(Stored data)
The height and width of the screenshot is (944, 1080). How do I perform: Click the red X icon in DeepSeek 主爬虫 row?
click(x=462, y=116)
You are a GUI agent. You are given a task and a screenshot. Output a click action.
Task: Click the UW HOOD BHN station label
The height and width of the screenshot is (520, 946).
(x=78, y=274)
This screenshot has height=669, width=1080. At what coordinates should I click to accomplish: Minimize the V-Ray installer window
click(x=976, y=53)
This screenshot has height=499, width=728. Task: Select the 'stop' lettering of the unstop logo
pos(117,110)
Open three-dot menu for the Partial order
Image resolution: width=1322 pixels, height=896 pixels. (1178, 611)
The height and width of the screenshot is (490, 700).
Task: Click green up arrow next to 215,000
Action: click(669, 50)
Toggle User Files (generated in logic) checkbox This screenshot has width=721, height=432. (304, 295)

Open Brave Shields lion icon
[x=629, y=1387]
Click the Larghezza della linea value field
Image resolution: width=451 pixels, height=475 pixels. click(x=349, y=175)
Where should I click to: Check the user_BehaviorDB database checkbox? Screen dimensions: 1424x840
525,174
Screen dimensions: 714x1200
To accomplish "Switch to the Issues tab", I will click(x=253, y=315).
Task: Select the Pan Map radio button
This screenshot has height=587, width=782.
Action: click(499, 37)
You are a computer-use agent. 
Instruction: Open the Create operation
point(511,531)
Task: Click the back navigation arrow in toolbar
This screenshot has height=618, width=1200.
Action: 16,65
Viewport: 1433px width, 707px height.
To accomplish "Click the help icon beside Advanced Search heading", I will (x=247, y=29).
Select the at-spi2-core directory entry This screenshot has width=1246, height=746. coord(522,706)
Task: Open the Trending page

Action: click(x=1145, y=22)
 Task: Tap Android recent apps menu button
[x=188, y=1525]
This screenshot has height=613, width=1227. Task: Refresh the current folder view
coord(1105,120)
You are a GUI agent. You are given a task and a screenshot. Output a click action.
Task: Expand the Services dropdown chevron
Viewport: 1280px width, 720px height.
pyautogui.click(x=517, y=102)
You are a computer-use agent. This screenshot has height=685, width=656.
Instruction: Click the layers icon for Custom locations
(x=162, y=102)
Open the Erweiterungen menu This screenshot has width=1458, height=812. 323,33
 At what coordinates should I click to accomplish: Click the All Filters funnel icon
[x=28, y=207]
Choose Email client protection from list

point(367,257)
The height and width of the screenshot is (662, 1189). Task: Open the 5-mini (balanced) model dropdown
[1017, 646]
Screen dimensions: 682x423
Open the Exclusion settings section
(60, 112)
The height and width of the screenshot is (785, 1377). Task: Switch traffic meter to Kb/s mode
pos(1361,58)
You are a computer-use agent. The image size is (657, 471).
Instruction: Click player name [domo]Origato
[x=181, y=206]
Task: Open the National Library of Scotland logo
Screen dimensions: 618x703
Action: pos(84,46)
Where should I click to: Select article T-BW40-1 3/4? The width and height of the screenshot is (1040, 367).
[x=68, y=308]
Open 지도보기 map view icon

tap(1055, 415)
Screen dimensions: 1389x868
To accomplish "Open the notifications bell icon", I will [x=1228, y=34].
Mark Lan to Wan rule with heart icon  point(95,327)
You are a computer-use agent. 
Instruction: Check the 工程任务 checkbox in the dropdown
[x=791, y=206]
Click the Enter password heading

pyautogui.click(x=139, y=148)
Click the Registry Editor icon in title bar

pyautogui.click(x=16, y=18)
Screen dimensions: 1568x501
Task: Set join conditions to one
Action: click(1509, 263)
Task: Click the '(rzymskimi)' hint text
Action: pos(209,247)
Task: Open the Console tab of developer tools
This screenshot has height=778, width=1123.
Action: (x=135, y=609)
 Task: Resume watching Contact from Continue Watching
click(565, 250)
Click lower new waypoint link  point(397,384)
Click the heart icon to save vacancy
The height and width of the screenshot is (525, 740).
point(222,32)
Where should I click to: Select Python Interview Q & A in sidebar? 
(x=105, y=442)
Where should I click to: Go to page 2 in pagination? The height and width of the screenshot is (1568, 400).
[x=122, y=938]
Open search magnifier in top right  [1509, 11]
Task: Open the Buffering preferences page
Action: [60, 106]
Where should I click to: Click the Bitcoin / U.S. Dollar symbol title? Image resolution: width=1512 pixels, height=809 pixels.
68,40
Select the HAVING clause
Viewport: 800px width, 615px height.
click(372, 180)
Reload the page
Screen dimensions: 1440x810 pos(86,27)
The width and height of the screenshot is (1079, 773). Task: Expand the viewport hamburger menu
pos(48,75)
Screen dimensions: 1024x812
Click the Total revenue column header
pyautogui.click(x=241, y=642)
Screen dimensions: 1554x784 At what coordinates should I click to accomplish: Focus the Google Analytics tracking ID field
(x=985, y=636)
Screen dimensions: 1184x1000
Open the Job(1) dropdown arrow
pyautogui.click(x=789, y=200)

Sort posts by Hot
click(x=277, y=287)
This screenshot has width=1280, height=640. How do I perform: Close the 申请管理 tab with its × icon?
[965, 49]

§ Exercise objective
When the line containing "Task: Click the back" is reached, include it and stop. Until then, output each line of the entries exactly as given, starting from the first.

§ Answer section
The height and width of the screenshot is (944, 1080). How do I perform: Click the red X icon in DeepSeek 主爬虫 row?
click(x=462, y=116)
You are a GUI agent. You are given a task and a screenshot. Output a click action.
Task: Click the UW HOOD BHN station label
The height and width of the screenshot is (520, 946).
(x=78, y=274)
This screenshot has height=669, width=1080. At what coordinates should I click to accomplish: Minimize the V-Ray installer window
click(x=976, y=53)
This screenshot has height=499, width=728. Task: Select the 'stop' lettering of the unstop logo
pos(117,110)
Open three-dot menu for the Partial order
Image resolution: width=1322 pixels, height=896 pixels. (1178, 611)
The height and width of the screenshot is (490, 700).
Task: Click green up arrow next to 215,000
Action: click(669, 50)
Toggle User Files (generated in logic) checkbox This screenshot has width=721, height=432. (304, 295)

Open Brave Shields lion icon
[x=629, y=1387]
Click the Larghezza della linea value field
Image resolution: width=451 pixels, height=475 pixels. click(x=349, y=175)
Where should I click to: Check the user_BehaviorDB database checkbox? Screen dimensions: 1424x840
525,174
Screen dimensions: 714x1200
To accomplish "Switch to the Issues tab", I will click(x=253, y=315).
Task: Select the Pan Map radio button
This screenshot has height=587, width=782.
Action: click(499, 37)
You are a computer-use agent. 
Instruction: Open the Create operation
point(511,531)
Task: Click the back navigation arrow in toolbar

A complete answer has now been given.